The Father’s Narratives of the Events of March 13, 2020 do not Prove that he is Stalking her, Lying, or Violating of COVID-19 Protocols
[102] The mother provides a dramatic illustration of the overstated nature of her concerns about the father in her description of the father’s conduct on March 13, 2020. That is the day she refused to hand R over to him or the police for court ordered access. The mother describes the father’s car trip to a Starbucks mall near her home as both a form of “stalking” and a violation of COVID-19 protocols. Neither claim is confirmed by the evidence before me.
[103] The mother’s evidence is that her husband twice saw the father in his car at the Starbuck’s mall. There is no evidence that the father left his car. The father does not directly speak to the issue but does not deny the mother’s allegation. He said that he gave his car and licence plate details to the police, implying that he was sitting in his car and that the police knew where he was. Hardly the behaviour of a stalker.
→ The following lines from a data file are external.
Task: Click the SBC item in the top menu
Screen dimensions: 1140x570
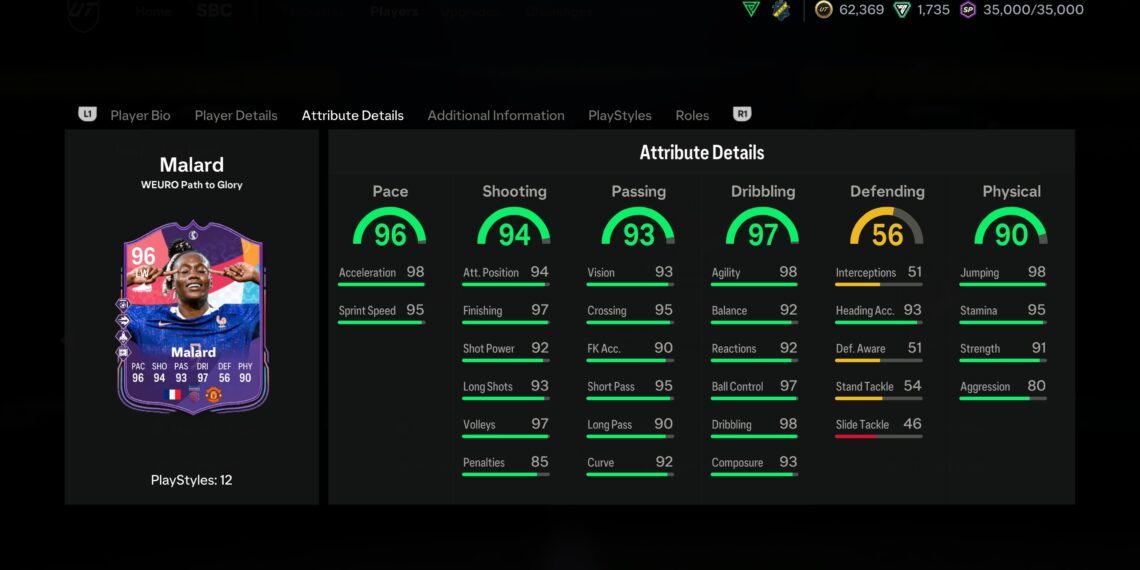Action: [x=214, y=11]
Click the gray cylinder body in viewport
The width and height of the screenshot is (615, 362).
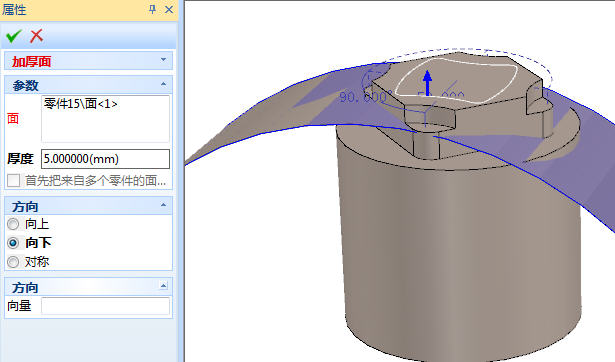click(459, 255)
[104] The father had a credible reason to attend at that mall near the mother’s home. She was denying him access and he was hoping that the police would assist him. If they did, he would be nearby to pick up his son. The mother took him to task for calling the police when R is allegedly scared of them. Had she allowed access through the police, the father was only moments away to take the child. Of course, had she obeyed the court order, there would have been no need to even call for the police. As I add below, I do not wish for the police to ever be involved with R’s access again.
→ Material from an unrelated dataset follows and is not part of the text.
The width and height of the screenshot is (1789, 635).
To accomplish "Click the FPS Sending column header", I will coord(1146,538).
[105] The mother also points out what she says is an inconsistency between the father’s two affidavits about this aborted access visit, which she asserts to be proof of a lie. She points out that in his first affidavit, the father states that after the mother told him not to attend at her home on March 13, 2020, he contacted the Halton Regional Police. He stated that they advised him that they would have “a polite word with her”. They added that he “could go back to Etobicoke” as they would call to advise him later. They later said that they could not enforce the order. In his second, reply affidavit, the father gave a more detailed narrative, which the mother claims to contradict the first one.
[106] In his second recounting of the same events, the father responded to the mother’s allegation that he was stalking her that day. She offers the hearsay account of her unnamed husband twice spotting the father in a car in a Starbuck’s plaza. That to her was proof of the father’s stalking because he lives in Etobicoke. She implied that he had no reason to be near her home even though she was refusing his scheduled access that day.
[107] In the father’s fuller reply narrative, he spoke to the police a number of times that day. During the second call, at about 4:00 p.m., the police asked him to wait near the pickup point for access for an officer to meet him. That pickup point is the mother’s home. He says that he went to the plaza, which is a two minute drive from the mother’s home, called the police to give his location, car and licence plate details and waited.
[108] After a few hours of waiting in vain for word from the police, he went to the police detachment. He was told to return to the plaza or home to Etobicoke. The police would call after they spoke to the mother. They said they could not enforce the order without a police enforcement clause but would attempt to convince the mother to allow access. Given the choice, the father decided to return to the plaza. After about an hour not hearing from the police, he realized that he had missed some calls from a blocked number. Feeling that he missed a call from the police, he headed to the mother’s home, hoping to see an officer and the child in front. Not seeing them there, he headed home. On his way home, he heard from the police that she was refusing access.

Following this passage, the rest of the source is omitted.